**Work order**
Transcribe each record exactly. Omit the pictures.

· · ·

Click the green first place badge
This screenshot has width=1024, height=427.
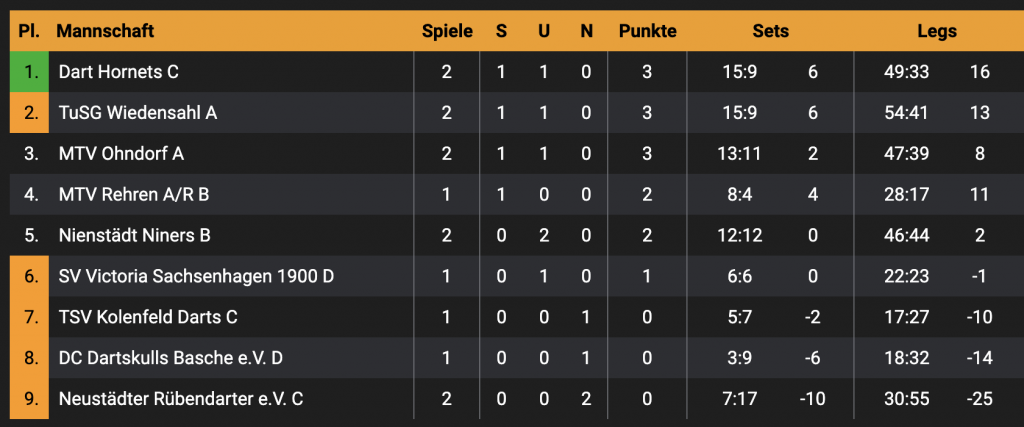(30, 72)
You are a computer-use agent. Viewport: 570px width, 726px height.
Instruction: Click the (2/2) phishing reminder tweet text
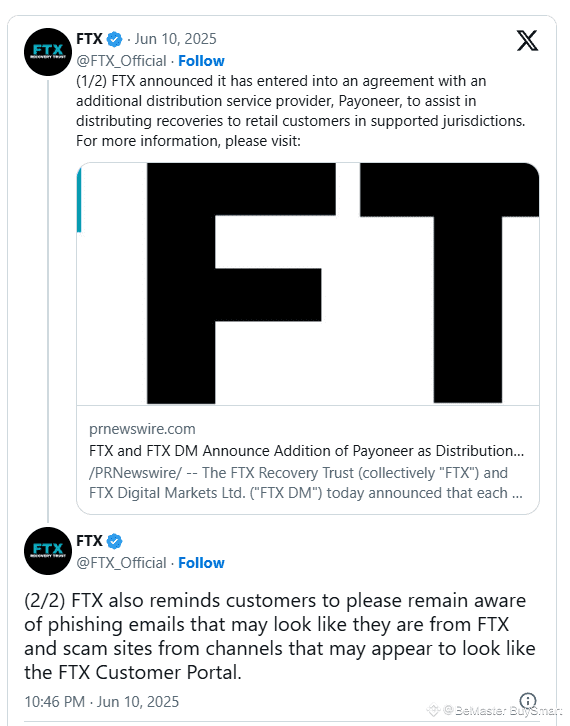click(x=280, y=636)
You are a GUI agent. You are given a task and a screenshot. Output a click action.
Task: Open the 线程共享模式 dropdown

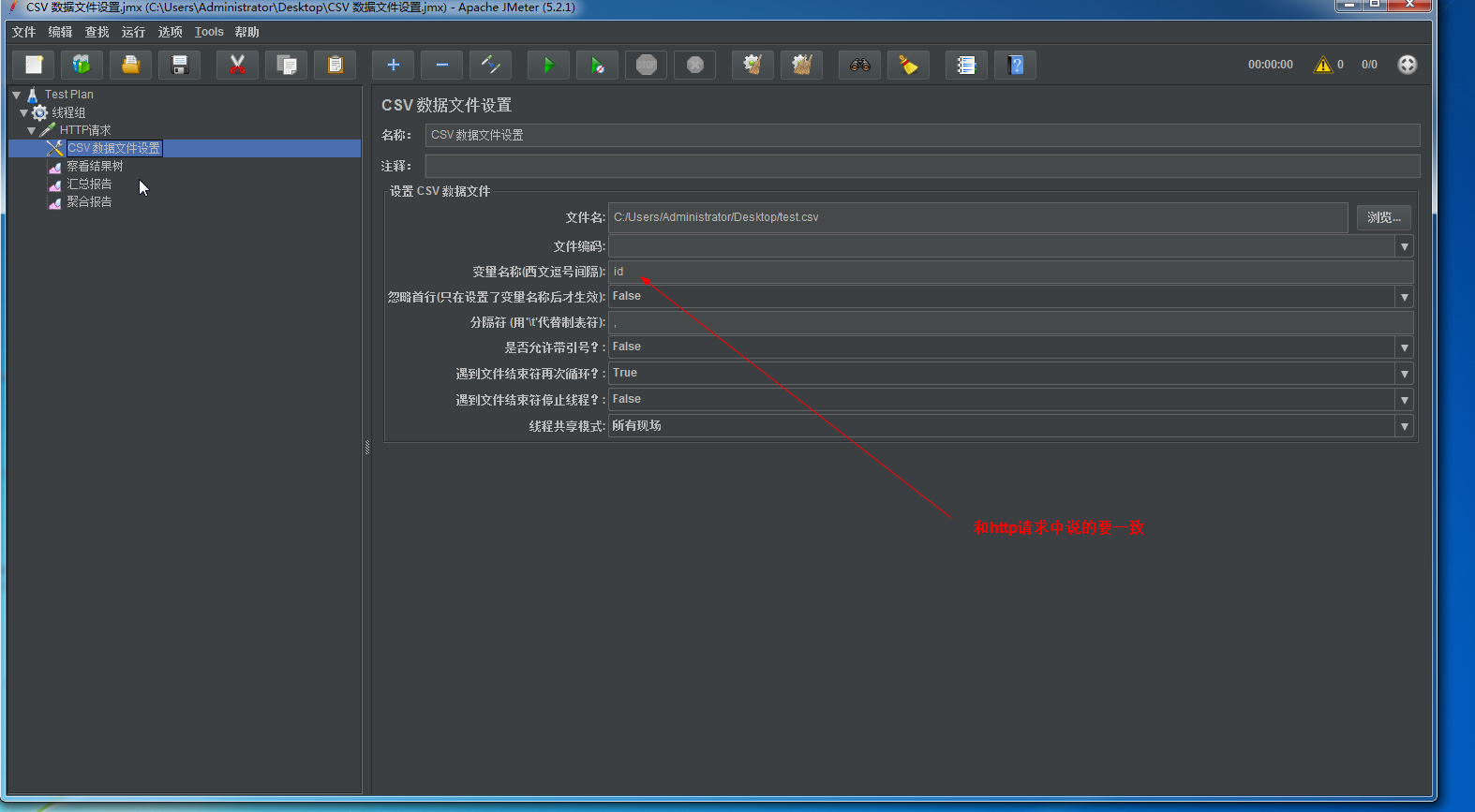tap(1404, 426)
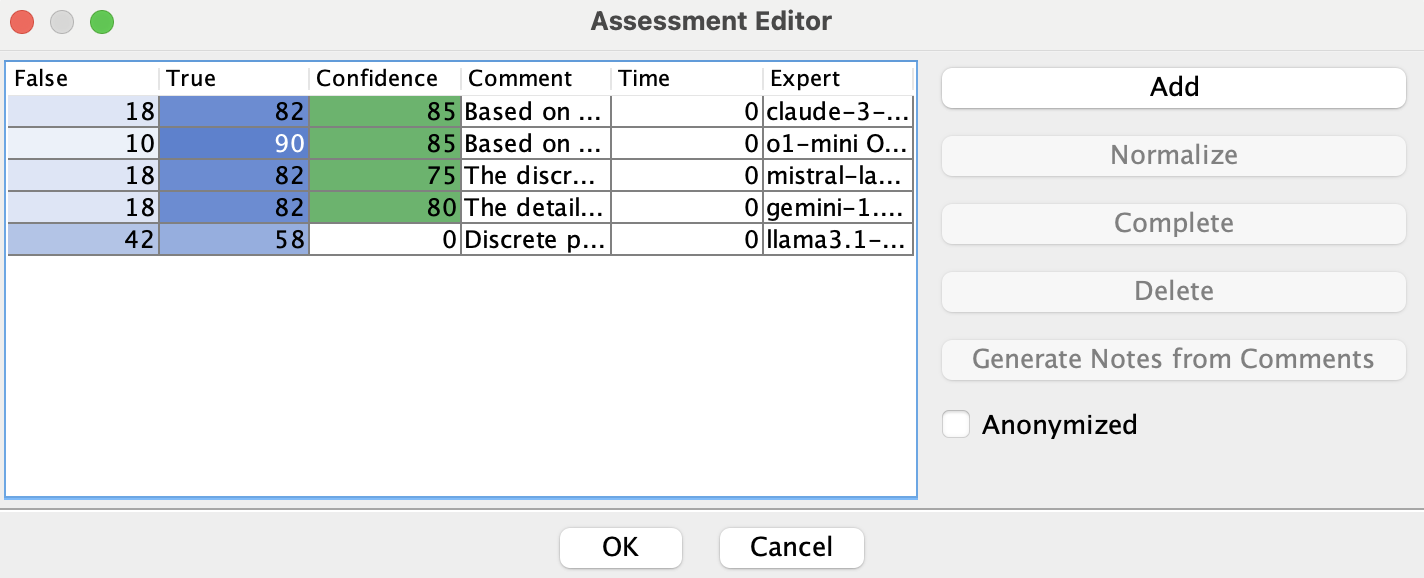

· · ·

**Solved exercise**
Click the green first place badge
This screenshot has width=1024, height=427.
(30, 72)
You are a computer-use agent. Viewport: 570px width, 726px height.
Instruction: Click the (2/2) phishing reminder tweet text
click(x=280, y=636)
You are a GUI agent. You are given a task and a screenshot. Output a click action.
Task: Open the 线程共享模式 dropdown

tap(1404, 426)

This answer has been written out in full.